* START Available records *

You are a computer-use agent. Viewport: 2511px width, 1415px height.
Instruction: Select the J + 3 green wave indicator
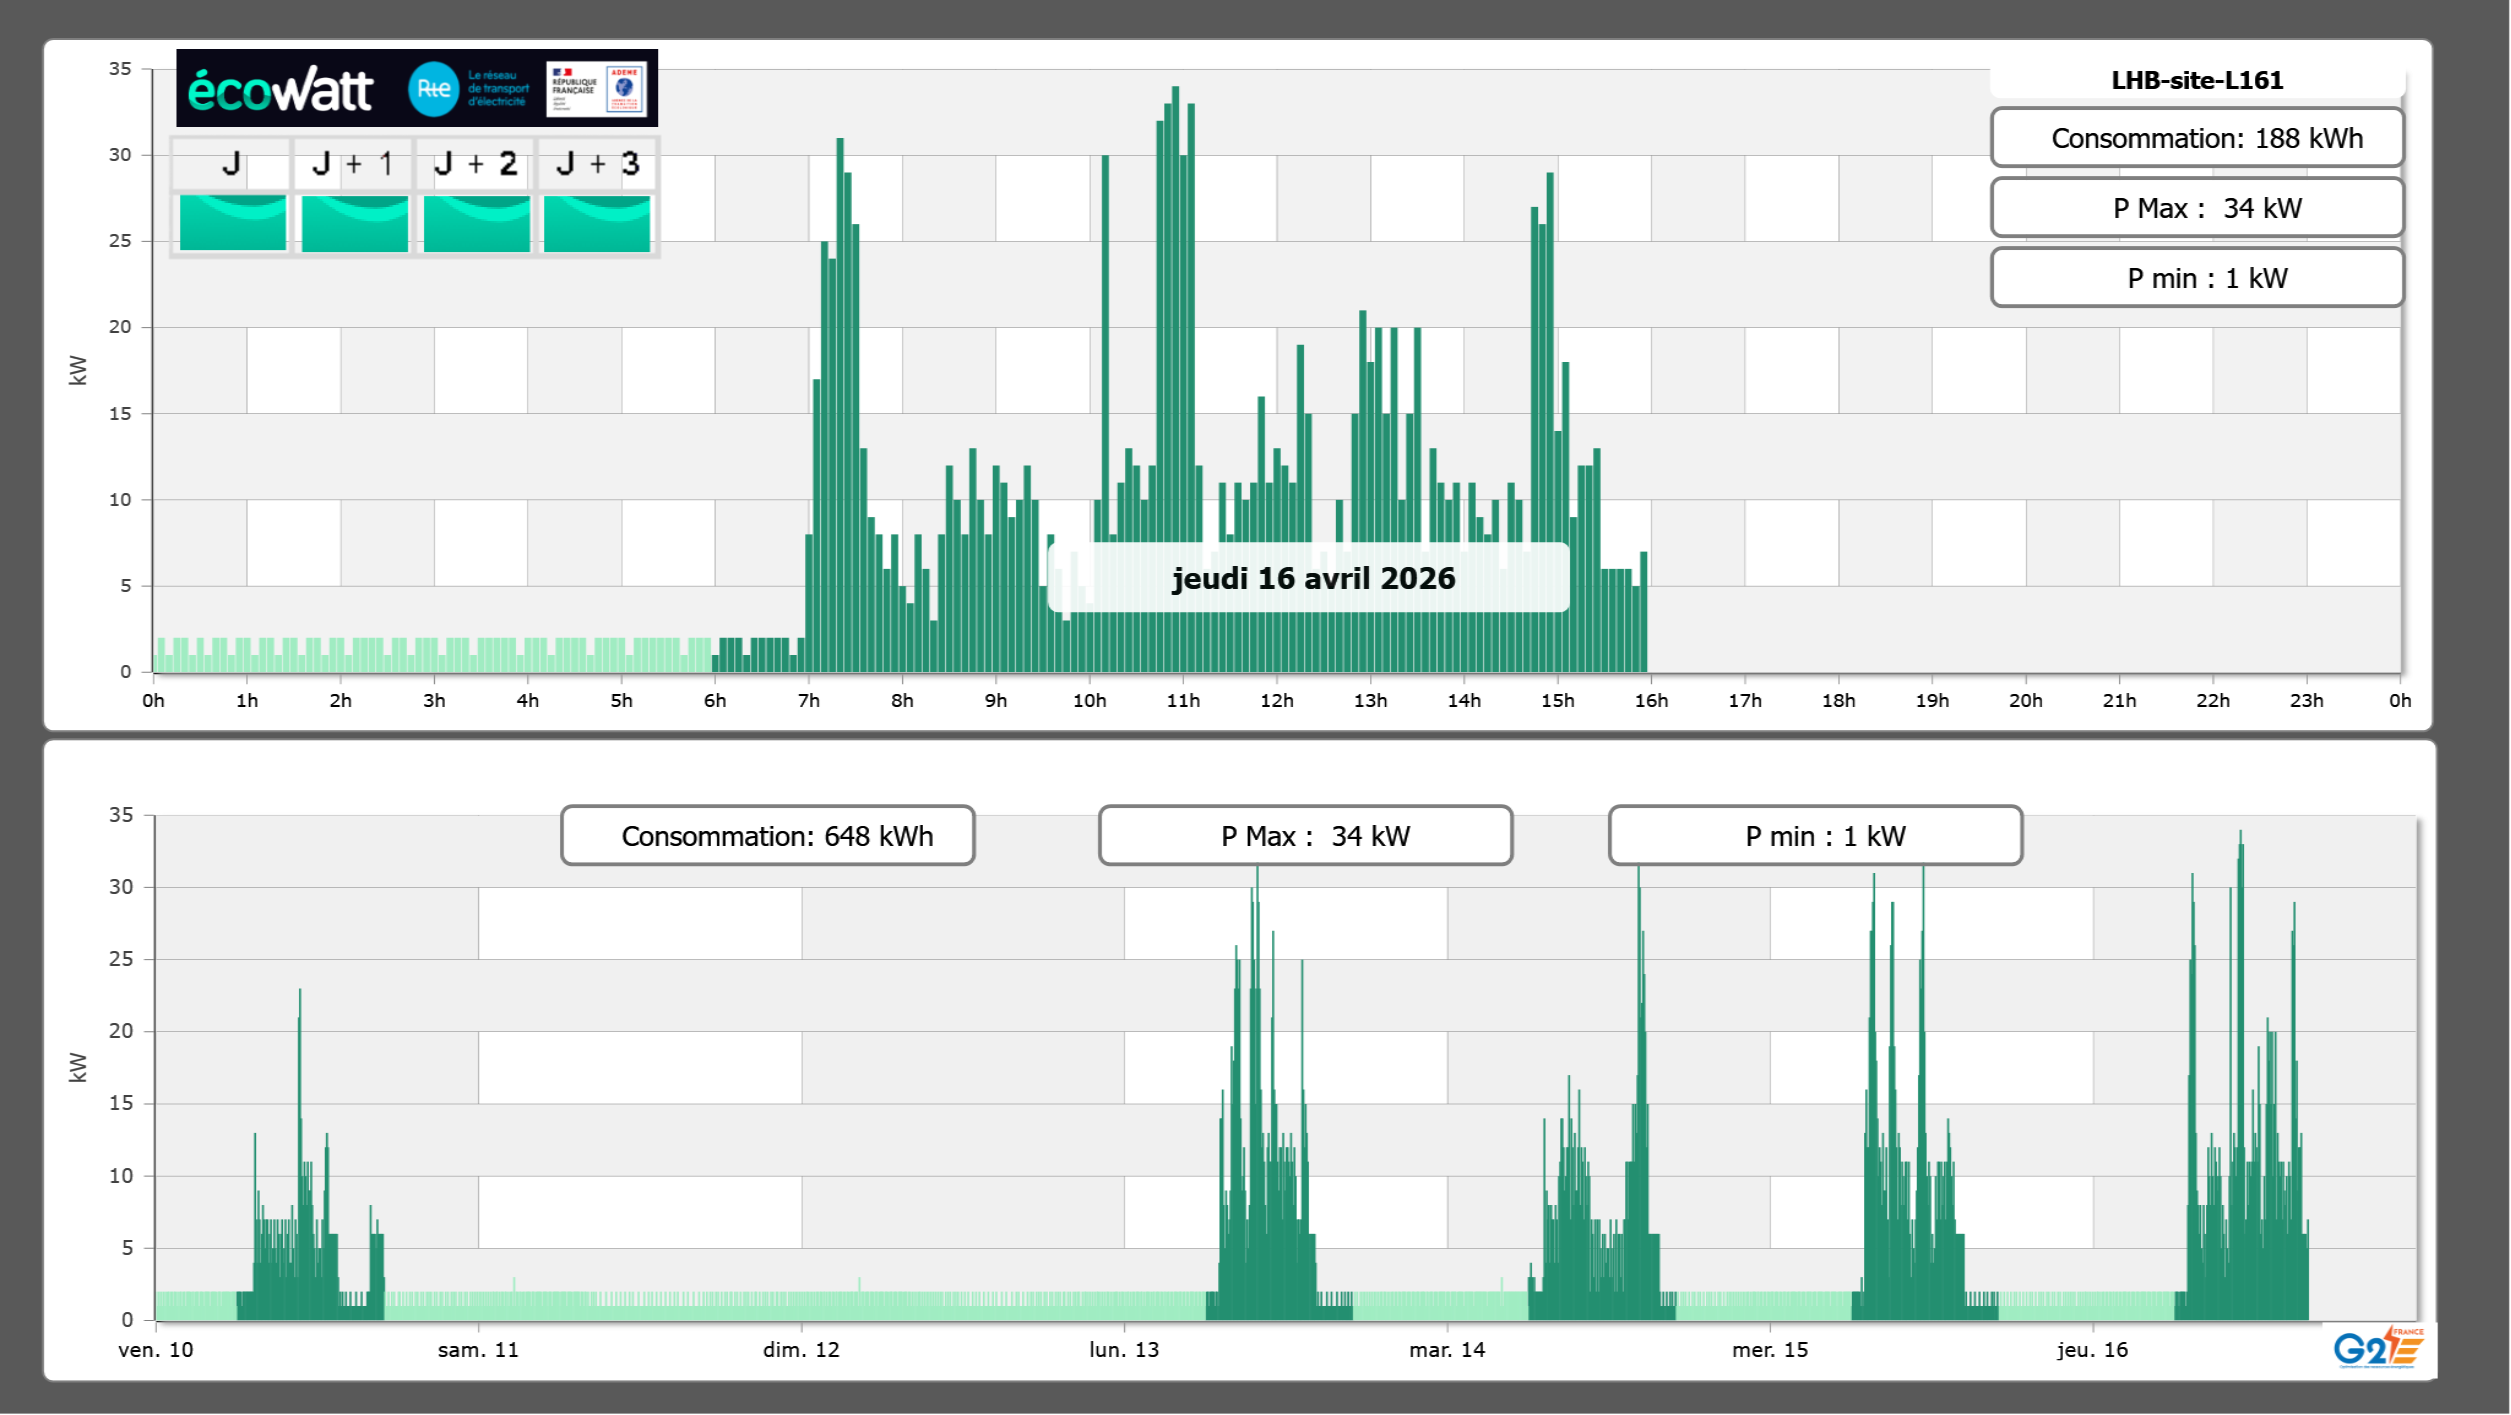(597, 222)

* END Available records *
* START Available records *

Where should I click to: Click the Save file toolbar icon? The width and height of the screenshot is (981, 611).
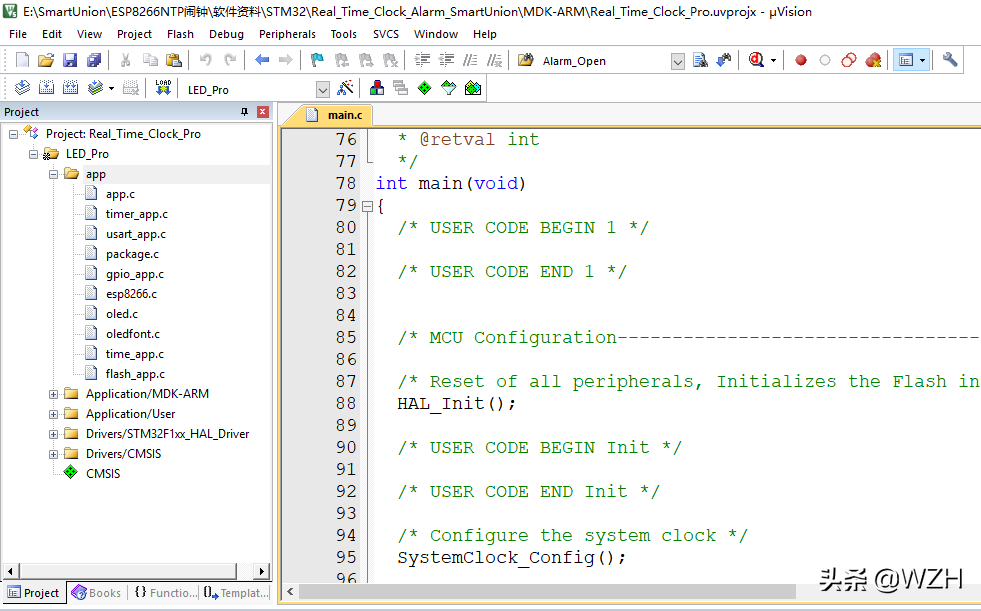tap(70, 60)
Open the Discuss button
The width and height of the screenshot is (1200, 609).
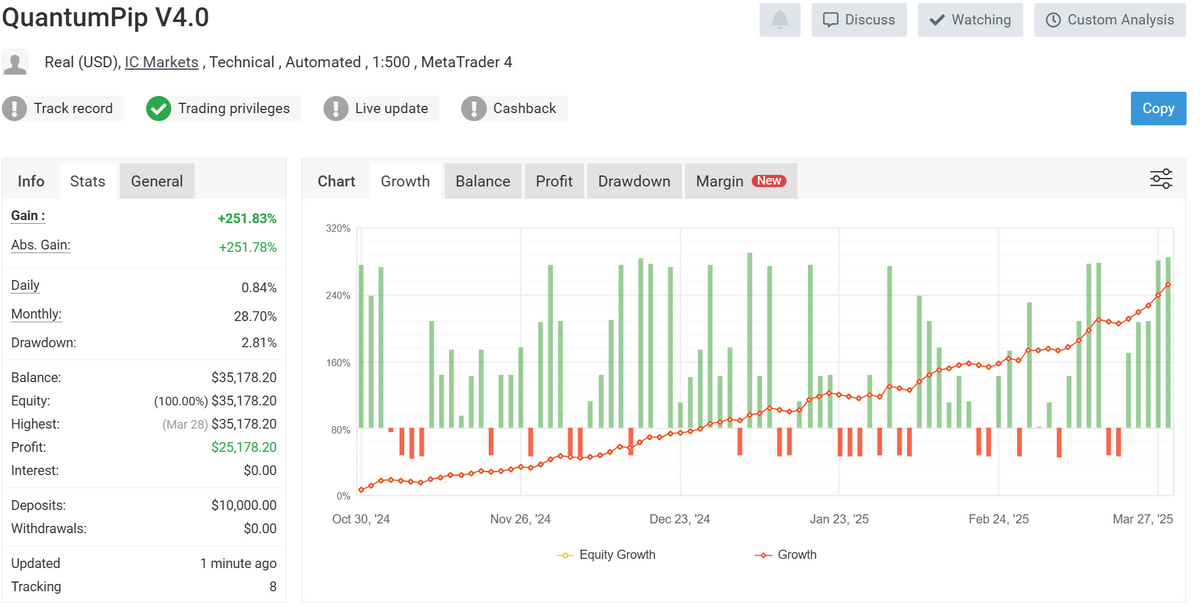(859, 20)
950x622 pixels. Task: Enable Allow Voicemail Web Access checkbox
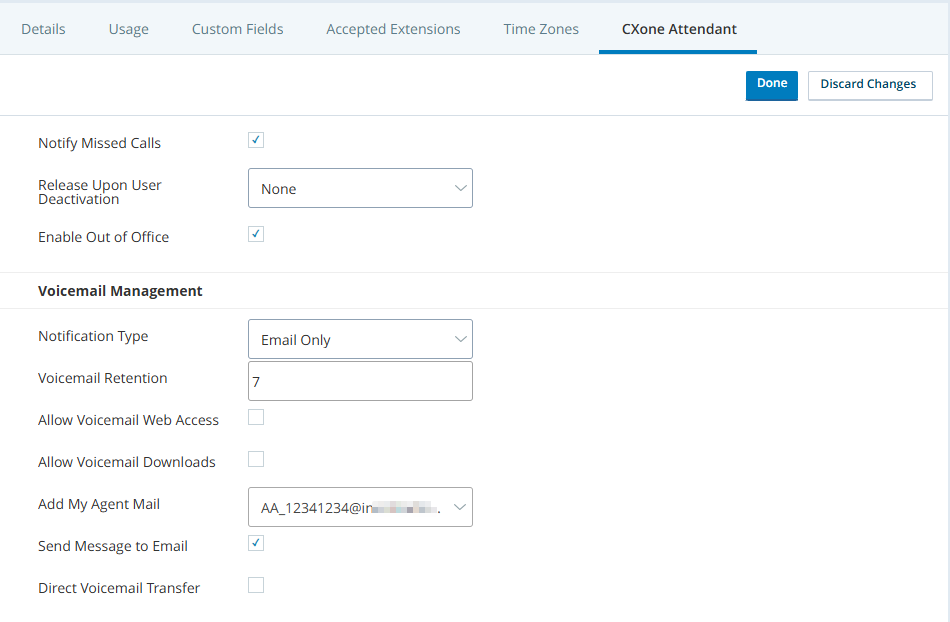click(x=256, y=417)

* END Available records *

» **What you will do**: Could you retype the rows from the one containing "Open the Discuss button" through the one containing "click(x=256, y=417)", without the pictures?

» **Exercise answer**:
Open the Discuss button
The width and height of the screenshot is (1200, 609).
(859, 20)
950x622 pixels. Task: Enable Allow Voicemail Web Access checkbox
click(x=256, y=417)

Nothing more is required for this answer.